四柱推命ピタグラフ

文字数 831文字

 四柱推命で占ってもらえるソフト。四柱推命とは、生まれた年、月、日、時の四つの柱から人の運勢や吉凶を判断する中国発祥の占い。
 占いソフト。それはゲームといえるのだろうか。いや、ゲームとして発売されたなら、やはりゲームだ。アイドルのデータベースや妖怪図鑑など、「それはゲームなのか?」「それは誰が買うのか?」などと問いたくなるゲームは、昔の方が多かった気がする。いまなら占いサイトなどネットでいくらでも転がっているが、ネットがそれほど一般的ではなかった頃は、こういう占いソフトも貴重でありがたかったのかもしれない。
 でも占いに興味があるなら、実際に占い師に見てもらったり、詳しい本を買ったりした方がいいんじゃないの? などといまの自分は思ってしまう。ゲームじゃなくてもいいような。
 とはいえ過去の自分は購入してプレイしているわけだ。「ぼくはもう一人の他人だ」というアルチュール・ランボーの言葉を思い出す。自分がどういうつもりで買ったのか謎である。
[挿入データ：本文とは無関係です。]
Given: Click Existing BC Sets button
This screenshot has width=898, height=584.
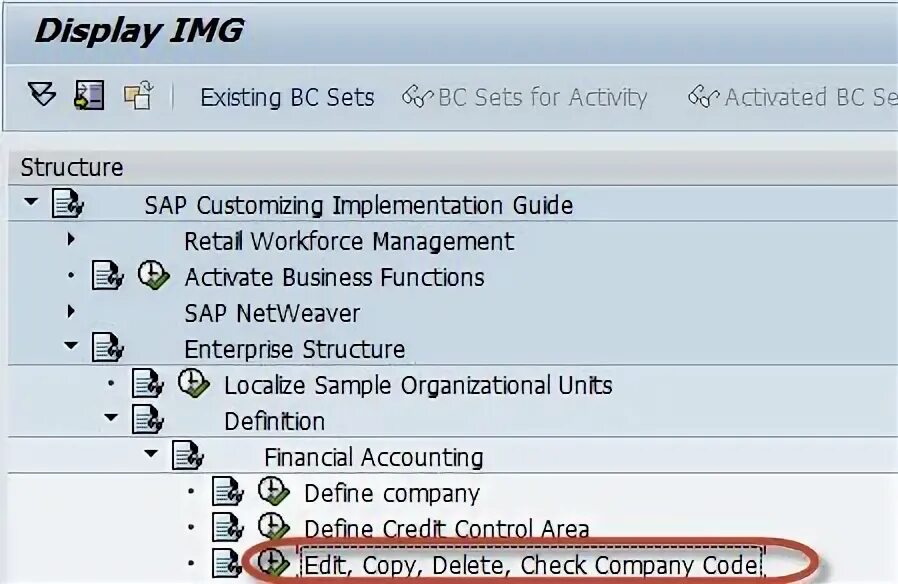Looking at the screenshot, I should pyautogui.click(x=287, y=97).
 誕生した日付や時間を入力して占ってもらうだけだから、遊びの部分、ゲーム性といえる部分はかなり稀薄だ。じゃあ何でこのゲームが記憶に残っているのかというと、それはただひとつ、「余命診断」というモードがあったことに尽きる。
 食の傾向や生活習慣など、いくつかの質問に答えていくと、最後におどろおどろしい文字で「あなたの生存日数はあと○○○○○日」と自分の寿命が表示される。それが非常に印象深かった。そうか、自分はあと○○○○○日で死ぬのか、とすんなり信じたものだ。
 肝心の数字は忘れてしまった。何桁だったかも覚えていない。メモしておけばよかったといまになって思う。当たろうが当たるまいが、興味深い情報だからだ。といっても、いまもう一度プレイしたいとは思わない。当時の自分が目にした生存日数を知りたいのだ。そのときの感慨も含めて。
 それにしても、ゲームに死を宣告されるとは。たしかに、それも遊びには違いないけど。